Las Vegas Sun

March 28, 2024

Allegations of harassment, hush payments probed at utility

Updated Friday, Feb. 22, 2019 | 5:01 p.m.

The Nye County Sheriff’s Office says it is investigating allegations that a former CEO of the county’s electric utility sexually harassed an employee and paid top managers “substantial” amounts of money to keep it secret.

The former CEO, Thomas Husted, stepped down as Valley Electric Association’s top executive last year.

Nye County detectives and deputies this morning served a search warrant at the utility’s administrative offices in Pahrump, where they searched for administrative and financial records related to an investigation, Sgt. Adam Tippetts said.

Nobody has been arrested or charged in the investigation.

Tippetts said the alleged payouts, reportedly taken from the company’s coffers, may have contributed to rate hikes announced earlier this year. The hikes are scheduled to take effect March 1.

Authorities are probing allegations that Husted paid current and former “key management” employees, who were directed to sign nondisclosure agreements, Tippetts said.

Earlier this month, the utility announced cost-cutting efforts that included a 9 percent rate hike for residential customers and a $5 monthly increase to its basic service charge, according to the company, which also cut 18 employees.

This followed a forensic audit that examined “internal controls, cash activity and expenditures” from Jan. 1, 2016 to July 31, 2018, which was employed by the company’s board of directors when it appointed interim Angela Evans as interim CEO, the company said.

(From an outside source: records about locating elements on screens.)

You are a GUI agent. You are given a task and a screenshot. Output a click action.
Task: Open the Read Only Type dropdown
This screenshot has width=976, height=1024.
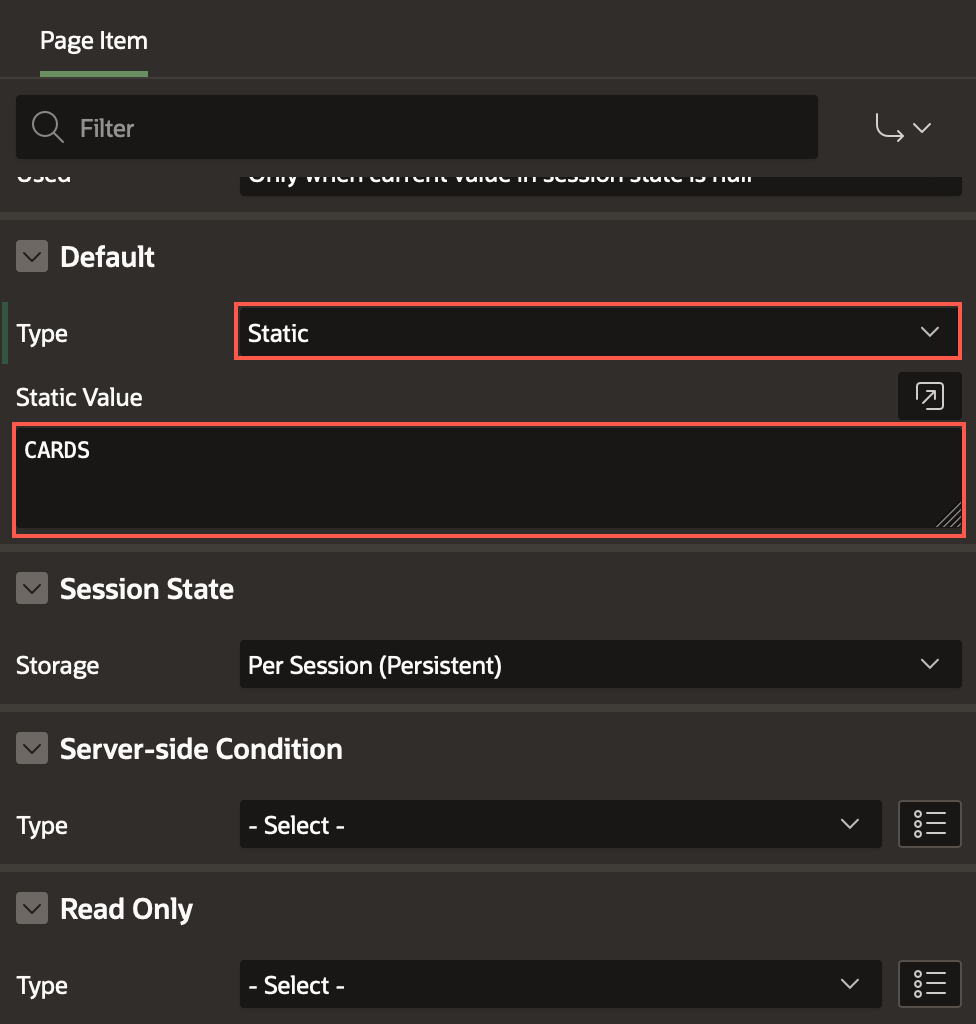tap(559, 985)
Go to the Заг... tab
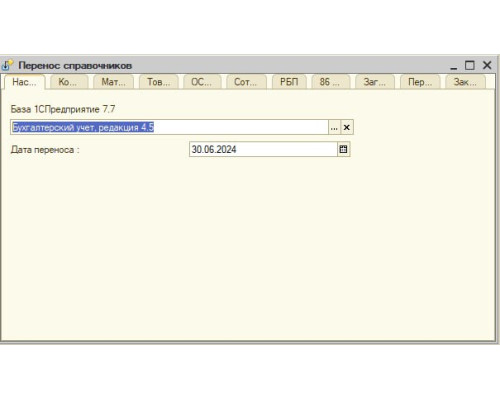The height and width of the screenshot is (400, 500). point(375,82)
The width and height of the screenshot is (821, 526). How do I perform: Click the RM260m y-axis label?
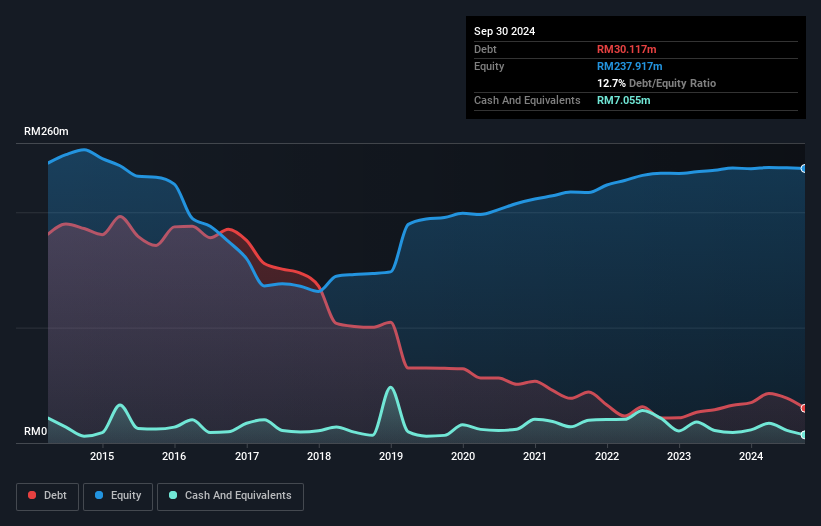pos(46,131)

The company, in September 2016, approved the sale of a transmission line for about $200 million, which also was evaluated.

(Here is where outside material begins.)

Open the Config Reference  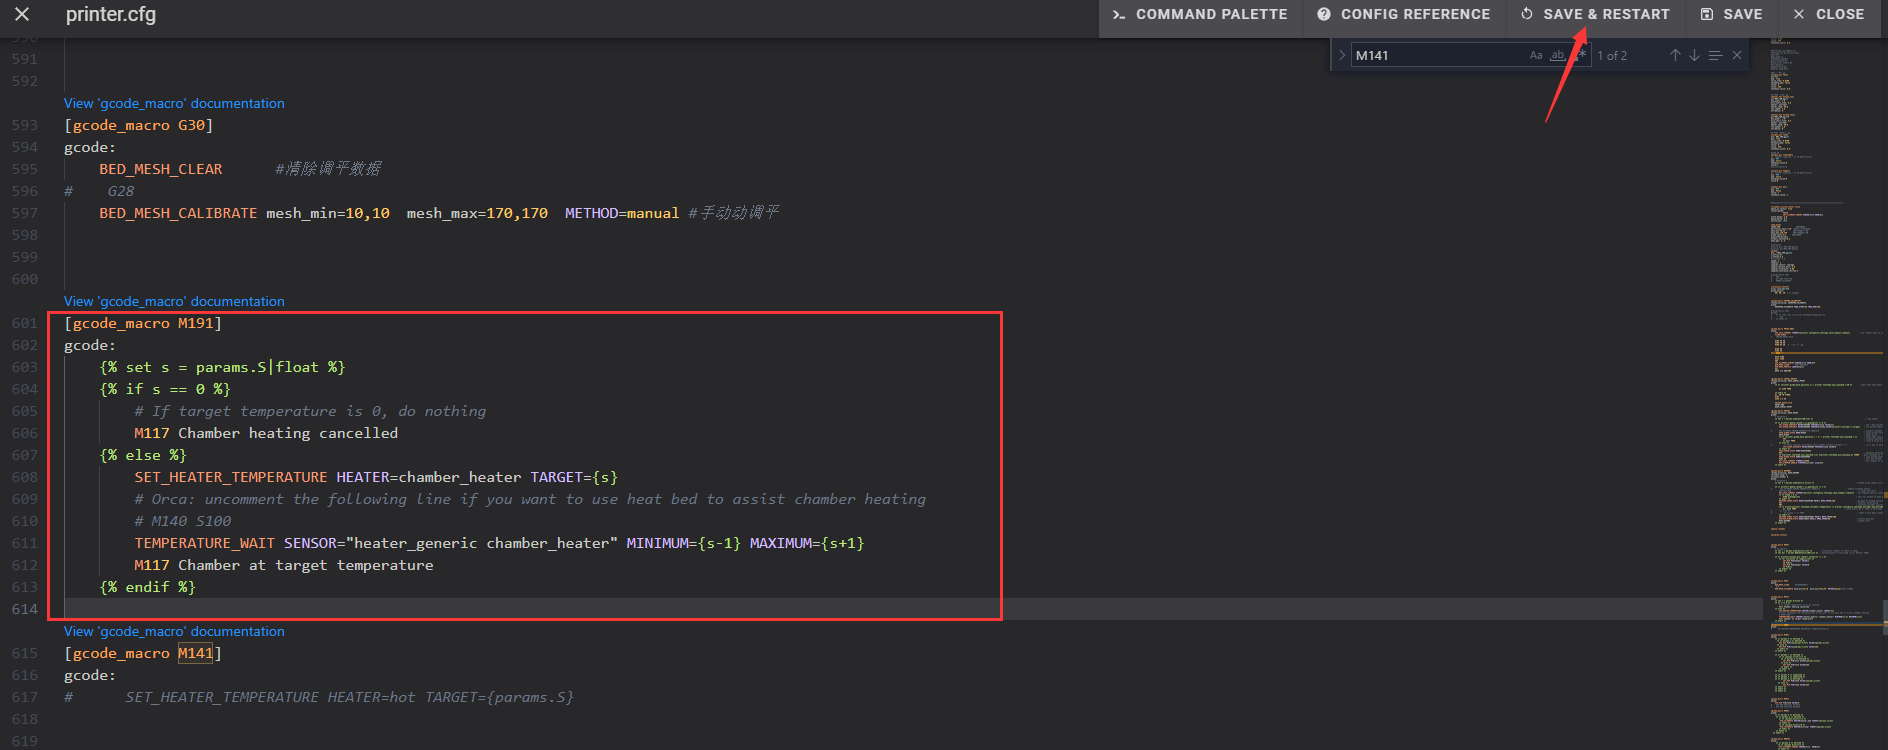coord(1404,15)
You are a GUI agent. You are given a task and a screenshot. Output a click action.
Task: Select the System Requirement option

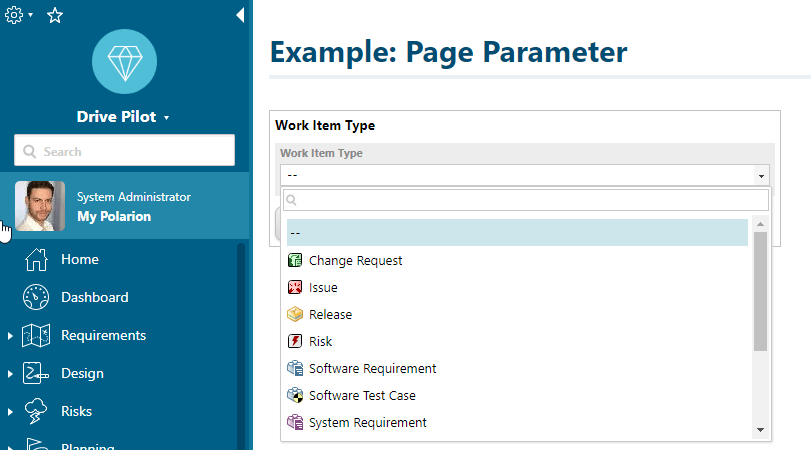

The firm did not find “wrongdoing” or “mismanagement” of funds, the company said.

“We only considered a rate adjustment after exhausting all possibilities for internal cost control,” Evans, the CEO, said at the time in a news release. “A decade is a long time for a cooperative to hold firm on its rate structure, especially when the cost of providing service continues to increase.”

Husted, who was hired as CEO of the company in 2006, has more than 30 years of experience in the utility business, according to a profile of him on bloomberg.com.

Valley Electric could not be reached for comment on the investigation.